> [Work task]: When you reach the line holding "Screen dimensions: 532x621" in the material below, return that line and each one after it, word for word, with the pictures dropped.

> [Provided data]:
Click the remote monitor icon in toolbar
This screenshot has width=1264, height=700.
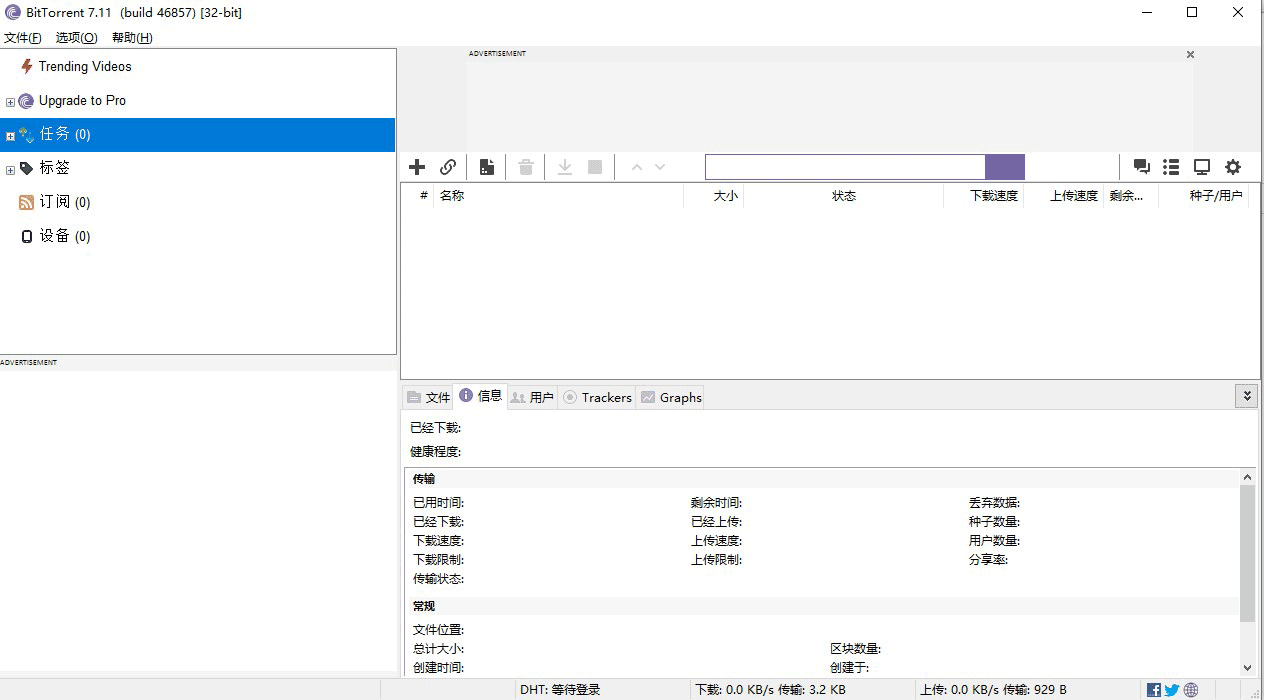1202,167
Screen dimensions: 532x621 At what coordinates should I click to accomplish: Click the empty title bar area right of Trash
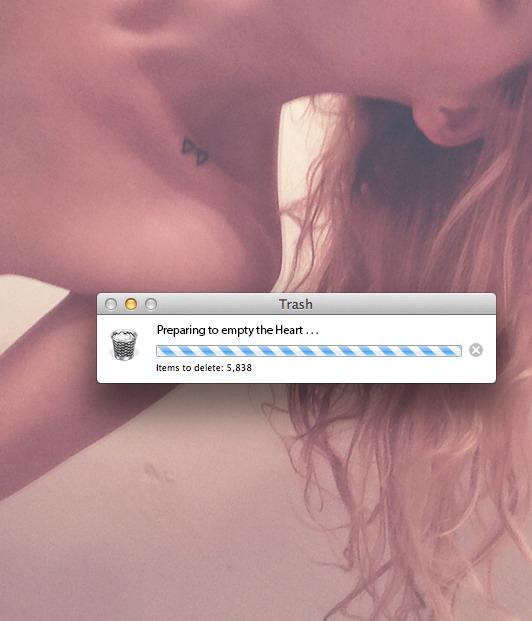click(402, 304)
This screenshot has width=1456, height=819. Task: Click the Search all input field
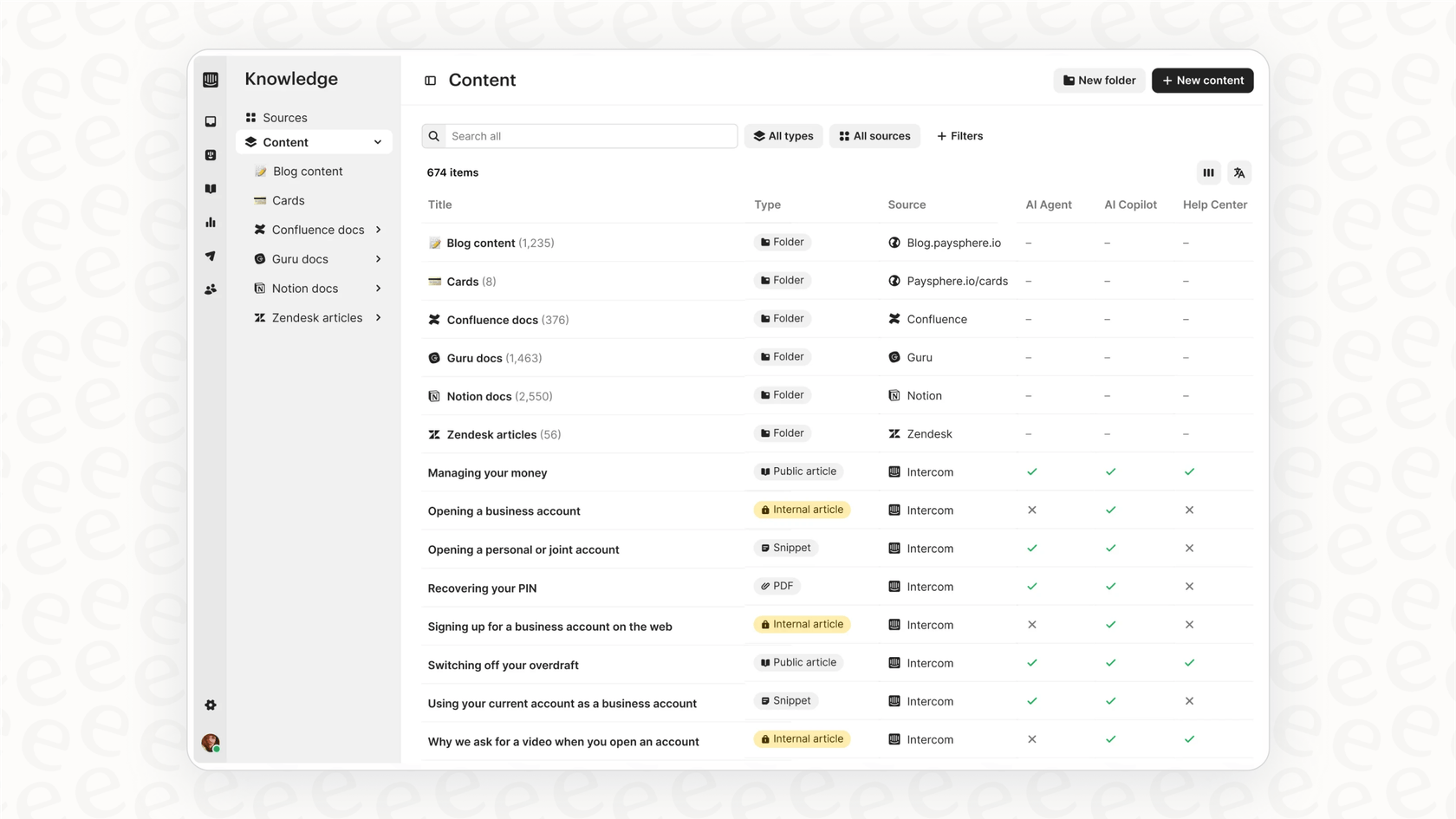pyautogui.click(x=589, y=136)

> [Expected answer]:
Screen dimensions: 532x621 At what coordinates should I click to accomplish: Click the empty title bar area right of Trash
click(402, 304)
This screenshot has width=1456, height=819. Task: Click the Search all input field
pyautogui.click(x=589, y=136)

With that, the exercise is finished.